#### Stored data:
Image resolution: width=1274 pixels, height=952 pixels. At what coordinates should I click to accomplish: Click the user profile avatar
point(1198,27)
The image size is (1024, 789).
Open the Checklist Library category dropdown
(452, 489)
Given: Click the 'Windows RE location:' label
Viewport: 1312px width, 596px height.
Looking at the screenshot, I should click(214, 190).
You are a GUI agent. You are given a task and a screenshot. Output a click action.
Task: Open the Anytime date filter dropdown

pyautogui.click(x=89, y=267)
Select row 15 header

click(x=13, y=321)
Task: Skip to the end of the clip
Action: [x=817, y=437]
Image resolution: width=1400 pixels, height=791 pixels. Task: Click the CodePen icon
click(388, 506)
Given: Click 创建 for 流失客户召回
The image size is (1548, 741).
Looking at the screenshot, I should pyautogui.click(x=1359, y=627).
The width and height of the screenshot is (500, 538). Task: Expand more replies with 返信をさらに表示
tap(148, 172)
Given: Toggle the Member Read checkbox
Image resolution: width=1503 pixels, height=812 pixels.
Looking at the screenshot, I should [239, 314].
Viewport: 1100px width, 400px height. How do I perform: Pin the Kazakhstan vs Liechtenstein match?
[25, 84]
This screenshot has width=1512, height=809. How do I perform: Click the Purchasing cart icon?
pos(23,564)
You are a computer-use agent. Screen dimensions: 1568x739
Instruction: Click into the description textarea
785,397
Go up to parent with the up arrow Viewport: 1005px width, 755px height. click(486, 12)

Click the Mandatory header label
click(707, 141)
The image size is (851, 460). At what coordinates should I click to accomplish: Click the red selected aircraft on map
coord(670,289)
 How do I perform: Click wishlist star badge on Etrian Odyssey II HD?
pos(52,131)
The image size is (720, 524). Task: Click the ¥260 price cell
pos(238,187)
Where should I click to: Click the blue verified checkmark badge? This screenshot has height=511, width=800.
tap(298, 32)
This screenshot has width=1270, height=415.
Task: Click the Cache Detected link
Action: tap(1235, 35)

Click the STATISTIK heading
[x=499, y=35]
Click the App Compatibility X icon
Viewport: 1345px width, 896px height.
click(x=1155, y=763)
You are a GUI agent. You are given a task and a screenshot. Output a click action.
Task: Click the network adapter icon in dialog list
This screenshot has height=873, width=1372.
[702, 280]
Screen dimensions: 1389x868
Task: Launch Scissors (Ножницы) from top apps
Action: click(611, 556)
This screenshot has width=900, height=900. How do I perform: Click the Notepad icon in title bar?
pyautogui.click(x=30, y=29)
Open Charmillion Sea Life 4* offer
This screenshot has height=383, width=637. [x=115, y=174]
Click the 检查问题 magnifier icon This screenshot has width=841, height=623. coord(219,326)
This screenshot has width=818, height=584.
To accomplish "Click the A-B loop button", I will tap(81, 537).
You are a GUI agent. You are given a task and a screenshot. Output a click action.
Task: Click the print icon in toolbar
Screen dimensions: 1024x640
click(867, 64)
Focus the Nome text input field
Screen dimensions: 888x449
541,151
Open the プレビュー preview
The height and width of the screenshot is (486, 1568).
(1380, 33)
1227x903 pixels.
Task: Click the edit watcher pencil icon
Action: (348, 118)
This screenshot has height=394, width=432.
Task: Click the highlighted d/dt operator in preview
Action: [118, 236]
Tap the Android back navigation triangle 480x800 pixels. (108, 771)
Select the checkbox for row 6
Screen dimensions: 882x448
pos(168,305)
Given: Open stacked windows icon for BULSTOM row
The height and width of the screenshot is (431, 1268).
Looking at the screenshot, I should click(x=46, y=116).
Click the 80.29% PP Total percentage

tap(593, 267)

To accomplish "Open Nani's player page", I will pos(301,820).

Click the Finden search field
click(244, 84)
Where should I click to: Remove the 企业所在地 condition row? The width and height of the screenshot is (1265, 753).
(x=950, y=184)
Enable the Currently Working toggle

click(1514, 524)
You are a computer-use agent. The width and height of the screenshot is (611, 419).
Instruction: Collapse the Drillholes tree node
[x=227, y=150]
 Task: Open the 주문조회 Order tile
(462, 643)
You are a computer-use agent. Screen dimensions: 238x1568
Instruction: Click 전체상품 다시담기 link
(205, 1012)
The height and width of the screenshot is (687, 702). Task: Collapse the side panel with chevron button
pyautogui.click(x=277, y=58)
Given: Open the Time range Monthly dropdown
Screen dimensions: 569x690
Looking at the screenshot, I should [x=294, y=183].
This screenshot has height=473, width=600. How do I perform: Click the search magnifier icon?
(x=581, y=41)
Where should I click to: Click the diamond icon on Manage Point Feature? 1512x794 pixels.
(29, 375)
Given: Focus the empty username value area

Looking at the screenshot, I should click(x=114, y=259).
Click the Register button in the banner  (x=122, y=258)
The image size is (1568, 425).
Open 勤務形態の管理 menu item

#### What needs to be done:
Once you have read the data above, print all of it again exactly.

#### Reply:
Image resolution: width=1274 pixels, height=952 pixels. At what coordinates should I click to accomplish: Click the user profile avatar
point(1198,27)
The image size is (1024, 789).
Open the Checklist Library category dropdown
(452, 489)
Given: Click the 'Windows RE location:' label
Viewport: 1312px width, 596px height.
Looking at the screenshot, I should click(214, 190).
You are a GUI agent. You are given a task and a screenshot. Output a click action.
Task: Open the Anytime date filter dropdown

pyautogui.click(x=89, y=267)
Select row 15 header

click(x=13, y=321)
Task: Skip to the end of the clip
Action: [x=817, y=437]
Image resolution: width=1400 pixels, height=791 pixels. Task: Click the CodePen icon
click(388, 506)
Given: Click 创建 for 流失客户召回
The image size is (1548, 741).
Looking at the screenshot, I should pyautogui.click(x=1359, y=627).
The width and height of the screenshot is (500, 538). Task: Expand more replies with 返信をさらに表示
tap(148, 172)
Given: Toggle the Member Read checkbox
Image resolution: width=1503 pixels, height=812 pixels.
Looking at the screenshot, I should [239, 314].
Viewport: 1100px width, 400px height. How do I perform: Pin the Kazakhstan vs Liechtenstein match?
[25, 84]
This screenshot has width=1512, height=809. How do I perform: Click the Purchasing cart icon?
pos(23,564)
You are a computer-use agent. Screen dimensions: 1568x739
Instruction: Click into the description textarea
785,397
Go up to parent with the up arrow Viewport: 1005px width, 755px height. click(486, 12)

Click the Mandatory header label
click(707, 141)
The image size is (851, 460). At what coordinates should I click to accomplish: Click the red selected aircraft on map
coord(670,289)
 How do I perform: Click wishlist star badge on Etrian Odyssey II HD?
pos(52,131)
The image size is (720, 524). Task: Click the ¥260 price cell
pos(238,187)
Where should I click to: Click the blue verified checkmark badge? This screenshot has height=511, width=800.
tap(298, 32)
This screenshot has width=1270, height=415.
Task: Click the Cache Detected link
Action: tap(1235, 35)

Click the STATISTIK heading
[x=499, y=35]
Click the App Compatibility X icon
Viewport: 1345px width, 896px height.
click(x=1155, y=763)
You are a GUI agent. You are given a task and a screenshot. Output a click action.
Task: Click the network adapter icon in dialog list
This screenshot has height=873, width=1372.
[702, 280]
Screen dimensions: 1389x868
Task: Launch Scissors (Ножницы) from top apps
Action: click(611, 556)
This screenshot has width=900, height=900. How do I perform: Click the Notepad icon in title bar?
pyautogui.click(x=30, y=29)
Open Charmillion Sea Life 4* offer
This screenshot has height=383, width=637. [x=115, y=174]
Click the 检查问题 magnifier icon This screenshot has width=841, height=623. coord(219,326)
This screenshot has width=818, height=584.
To accomplish "Click the A-B loop button", I will tap(81, 537).
You are a GUI agent. You are given a task and a screenshot. Output a click action.
Task: Click the print icon in toolbar
Screen dimensions: 1024x640
click(867, 64)
Focus the Nome text input field
Screen dimensions: 888x449
541,151
Open the プレビュー preview
The height and width of the screenshot is (486, 1568).
(1380, 33)
1227x903 pixels.
Task: Click the edit watcher pencil icon
Action: (348, 118)
This screenshot has height=394, width=432.
Task: Click the highlighted d/dt operator in preview
Action: [118, 236]
Tap the Android back navigation triangle 480x800 pixels. (108, 771)
Select the checkbox for row 6
Screen dimensions: 882x448
pos(168,305)
Given: Open stacked windows icon for BULSTOM row
The height and width of the screenshot is (431, 1268).
Looking at the screenshot, I should click(x=46, y=116).
Click the 80.29% PP Total percentage

tap(593, 267)

To accomplish "Open Nani's player page", I will pos(301,820).

Click the Finden search field
click(244, 84)
Where should I click to: Remove the 企业所在地 condition row? The width and height of the screenshot is (1265, 753).
(x=950, y=184)
Enable the Currently Working toggle

click(1514, 524)
You are a computer-use agent. The width and height of the screenshot is (611, 419).
Instruction: Collapse the Drillholes tree node
[x=227, y=150]
 Task: Open the 주문조회 Order tile
(462, 643)
You are a computer-use agent. Screen dimensions: 238x1568
Instruction: Click 전체상품 다시담기 link
(205, 1012)
The height and width of the screenshot is (687, 702). Task: Collapse the side panel with chevron button
pyautogui.click(x=277, y=58)
Given: Open the Time range Monthly dropdown
Screen dimensions: 569x690
Looking at the screenshot, I should [x=294, y=183].
This screenshot has height=473, width=600. How do I perform: Click the search magnifier icon?
(x=581, y=41)
Where should I click to: Click the diamond icon on Manage Point Feature? 1512x794 pixels.
(29, 375)
Given: Focus the empty username value area

Looking at the screenshot, I should click(x=114, y=259).
Click the Register button in the banner  (x=122, y=258)
The image size is (1568, 425).
Open 勤務形態の管理 menu item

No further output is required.